L’affaire a été appelée à l’audience du 22 mai 2024.

Dans ses dernières conclusions développées oralement à l’audience, la société [4] demande au pôle social du tribunal judiciaire de Lyon de : - déclarer son recours recevable et bien fondé, - dire et juger inopposable à son égard la décision de prise en charge au titre de la législation professionnelle de la maladie déclarée par [P] [J] [B], par conséquent, débouter la CPAM du Rhône de l’ensemble de ses demandes, fins et prétentions, en tout état de cause, - condamner la CPAM du Rhône aux dépens de l’instance, - condamner la CPAM du Rhône à lui payer la somme de 2 500 euros au titre de l’article 700 du code de procédure civile.

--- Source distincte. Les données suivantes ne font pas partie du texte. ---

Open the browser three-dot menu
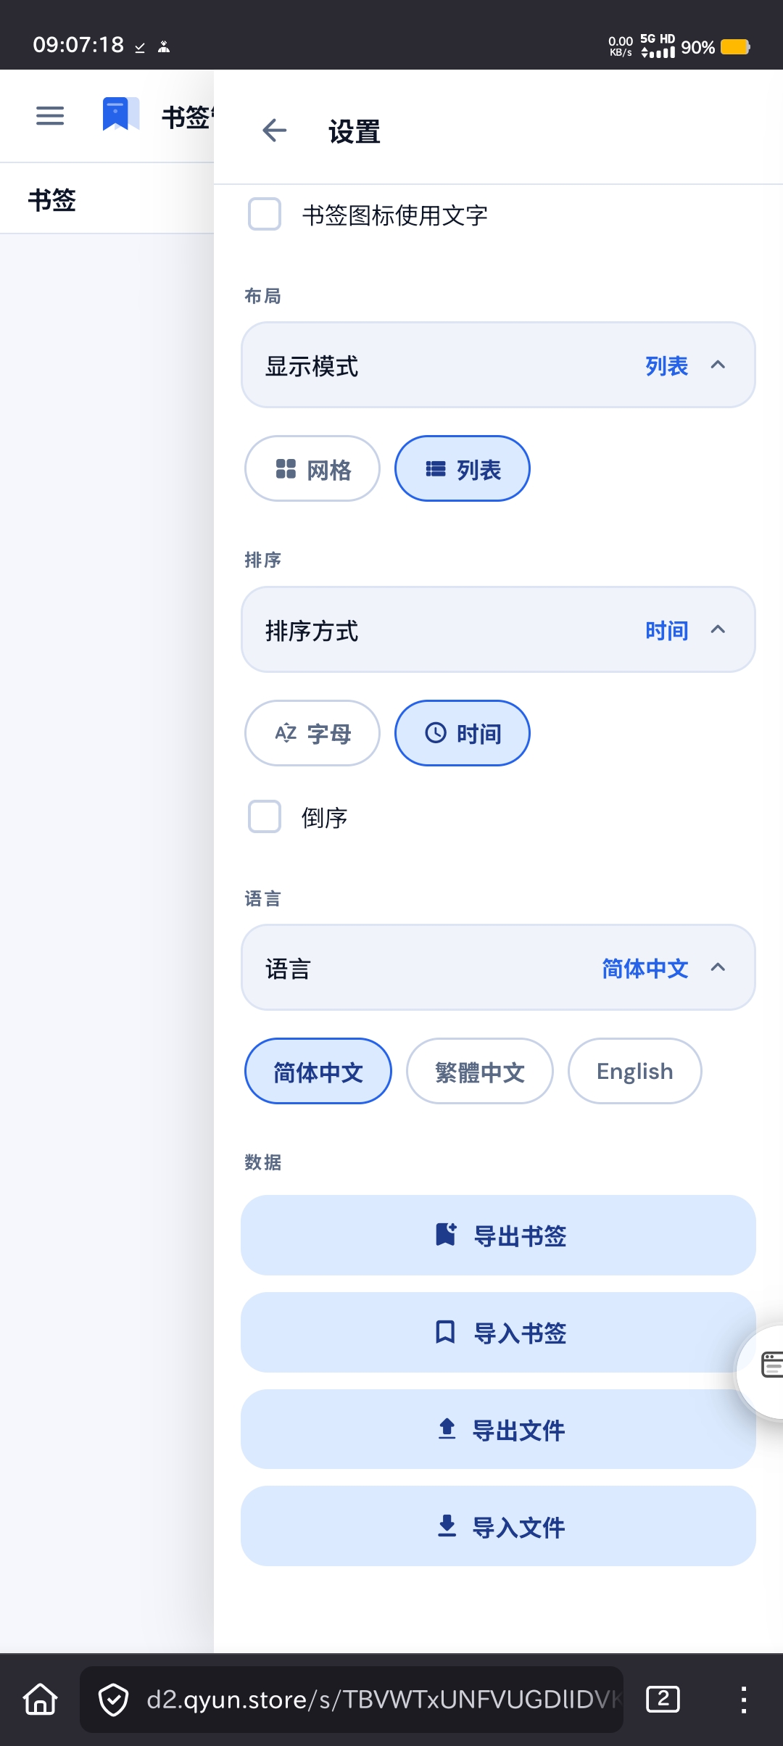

Dans ses dernières conclusions développées oralement à l’audience, la CPAM du Rhône demande au tribunal de : - constater que c’est à bon droit qu’elle a fait application de la présomption d’imputabilité, - déclarer opposable à la société [3] est la prise en charge de l’affection déclarée par Monsieur [J] [B], - rejeter la demande d’article 700 du code de procédure civile.

Par application des dispositions de l’article 455 du code de procédure civile, il est expressément renvoyé aux conclusions visées pour un exposé plus ample des prétentions et moyens des parties.